Written problem: Update the material below so that each occurrence of "computer-use agent" reads "desktop automation agent", leaving everything else unchanged.
##############################
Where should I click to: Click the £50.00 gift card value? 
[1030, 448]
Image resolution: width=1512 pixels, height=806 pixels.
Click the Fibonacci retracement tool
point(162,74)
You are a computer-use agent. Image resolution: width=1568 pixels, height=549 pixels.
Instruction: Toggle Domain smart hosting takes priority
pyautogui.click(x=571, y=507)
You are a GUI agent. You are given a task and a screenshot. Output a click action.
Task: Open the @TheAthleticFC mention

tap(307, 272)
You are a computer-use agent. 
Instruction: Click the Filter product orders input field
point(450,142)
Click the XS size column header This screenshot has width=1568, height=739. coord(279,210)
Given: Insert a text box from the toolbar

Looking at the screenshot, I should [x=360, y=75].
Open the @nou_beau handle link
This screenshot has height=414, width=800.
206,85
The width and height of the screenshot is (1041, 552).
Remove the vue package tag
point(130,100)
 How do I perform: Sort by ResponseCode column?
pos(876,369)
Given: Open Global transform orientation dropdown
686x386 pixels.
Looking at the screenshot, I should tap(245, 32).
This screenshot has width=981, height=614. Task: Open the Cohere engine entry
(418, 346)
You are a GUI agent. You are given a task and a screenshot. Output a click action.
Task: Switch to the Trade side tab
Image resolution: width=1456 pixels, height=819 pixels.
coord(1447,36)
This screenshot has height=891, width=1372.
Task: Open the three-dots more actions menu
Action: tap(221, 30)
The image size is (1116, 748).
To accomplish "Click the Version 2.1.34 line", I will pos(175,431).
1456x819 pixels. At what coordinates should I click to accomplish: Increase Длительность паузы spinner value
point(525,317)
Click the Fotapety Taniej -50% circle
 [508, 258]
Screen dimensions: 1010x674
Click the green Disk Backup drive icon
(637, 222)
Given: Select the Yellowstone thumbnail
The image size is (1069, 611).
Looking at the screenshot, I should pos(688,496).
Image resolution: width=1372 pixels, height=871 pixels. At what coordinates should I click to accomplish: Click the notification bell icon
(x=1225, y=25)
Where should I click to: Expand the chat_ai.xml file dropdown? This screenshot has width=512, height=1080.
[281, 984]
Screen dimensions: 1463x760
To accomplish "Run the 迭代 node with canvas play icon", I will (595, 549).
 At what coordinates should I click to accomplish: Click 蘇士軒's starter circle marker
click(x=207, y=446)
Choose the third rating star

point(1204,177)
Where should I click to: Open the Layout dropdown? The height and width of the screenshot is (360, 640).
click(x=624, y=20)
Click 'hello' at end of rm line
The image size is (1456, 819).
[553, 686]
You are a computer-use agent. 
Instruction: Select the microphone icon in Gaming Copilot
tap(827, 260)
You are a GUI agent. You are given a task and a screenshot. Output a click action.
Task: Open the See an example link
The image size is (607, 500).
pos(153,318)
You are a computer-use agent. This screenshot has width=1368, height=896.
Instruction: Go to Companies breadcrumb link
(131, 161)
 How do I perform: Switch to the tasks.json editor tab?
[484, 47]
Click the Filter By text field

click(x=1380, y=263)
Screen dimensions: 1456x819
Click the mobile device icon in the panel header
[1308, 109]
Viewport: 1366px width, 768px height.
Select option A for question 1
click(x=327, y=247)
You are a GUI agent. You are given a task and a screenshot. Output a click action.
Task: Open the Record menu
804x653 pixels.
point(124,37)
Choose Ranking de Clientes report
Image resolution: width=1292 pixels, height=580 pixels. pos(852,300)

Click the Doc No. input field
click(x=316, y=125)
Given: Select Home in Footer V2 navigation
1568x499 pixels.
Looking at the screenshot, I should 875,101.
##############################
Expected output:
Where should I click to: Click the £50.00 gift card value? 
[1030, 448]
Image resolution: width=1512 pixels, height=806 pixels.
Click the Fibonacci retracement tool
point(162,74)
You are a desktop automation agent. Image resolution: width=1568 pixels, height=549 pixels.
Instruction: Toggle Domain smart hosting takes priority
pyautogui.click(x=571, y=507)
You are a GUI agent. You are given a task and a screenshot. Output a click action.
Task: Open the @TheAthleticFC mention

tap(307, 272)
You are a desktop automation agent. 
Instruction: Click the Filter product orders input field
point(450,142)
Click the XS size column header This screenshot has width=1568, height=739. coord(279,210)
Given: Insert a text box from the toolbar

Looking at the screenshot, I should [x=360, y=75].
Open the @nou_beau handle link
This screenshot has height=414, width=800.
206,85
The width and height of the screenshot is (1041, 552).
Remove the vue package tag
point(130,100)
 How do I perform: Sort by ResponseCode column?
pos(876,369)
Given: Open Global transform orientation dropdown
686x386 pixels.
Looking at the screenshot, I should tap(245, 32).
This screenshot has width=981, height=614. Task: Open the Cohere engine entry
(418, 346)
You are a GUI agent. You are given a task and a screenshot. Output a click action.
Task: Switch to the Trade side tab
Image resolution: width=1456 pixels, height=819 pixels.
coord(1447,36)
This screenshot has height=891, width=1372.
Task: Open the three-dots more actions menu
Action: tap(221, 30)
The image size is (1116, 748).
To accomplish "Click the Version 2.1.34 line", I will pos(175,431).
1456x819 pixels. At what coordinates should I click to accomplish: Increase Длительность паузы spinner value
point(525,317)
Click the Fotapety Taniej -50% circle
 [508, 258]
Screen dimensions: 1010x674
Click the green Disk Backup drive icon
(637, 222)
Given: Select the Yellowstone thumbnail
The image size is (1069, 611).
Looking at the screenshot, I should pos(688,496).
Image resolution: width=1372 pixels, height=871 pixels. At what coordinates should I click to accomplish: Click the notification bell icon
(x=1225, y=25)
Where should I click to: Expand the chat_ai.xml file dropdown? This screenshot has width=512, height=1080.
[281, 984]
Screen dimensions: 1463x760
To accomplish "Run the 迭代 node with canvas play icon", I will (595, 549).
 At what coordinates should I click to accomplish: Click 蘇士軒's starter circle marker
click(x=207, y=446)
Choose the third rating star

point(1204,177)
Where should I click to: Open the Layout dropdown? The height and width of the screenshot is (360, 640).
click(x=624, y=20)
Click 'hello' at end of rm line
The image size is (1456, 819).
[553, 686]
You are a desktop automation agent. 
Instruction: Select the microphone icon in Gaming Copilot
tap(827, 260)
You are a GUI agent. You are given a task and a screenshot. Output a click action.
Task: Open the See an example link
The image size is (607, 500).
pos(153,318)
You are a desktop automation agent. This screenshot has width=1368, height=896.
Instruction: Go to Companies breadcrumb link
(131, 161)
 How do I perform: Switch to the tasks.json editor tab?
[484, 47]
Click the Filter By text field

click(x=1380, y=263)
Screen dimensions: 1456x819
Click the mobile device icon in the panel header
[1308, 109]
Viewport: 1366px width, 768px height.
Select option A for question 1
click(x=327, y=247)
You are a GUI agent. You are given a task and a screenshot. Output a click action.
Task: Open the Record menu
804x653 pixels.
point(124,37)
Choose Ranking de Clientes report
Image resolution: width=1292 pixels, height=580 pixels. pos(852,300)

Click the Doc No. input field
click(x=316, y=125)
Given: Select Home in Footer V2 navigation
1568x499 pixels.
Looking at the screenshot, I should 875,101.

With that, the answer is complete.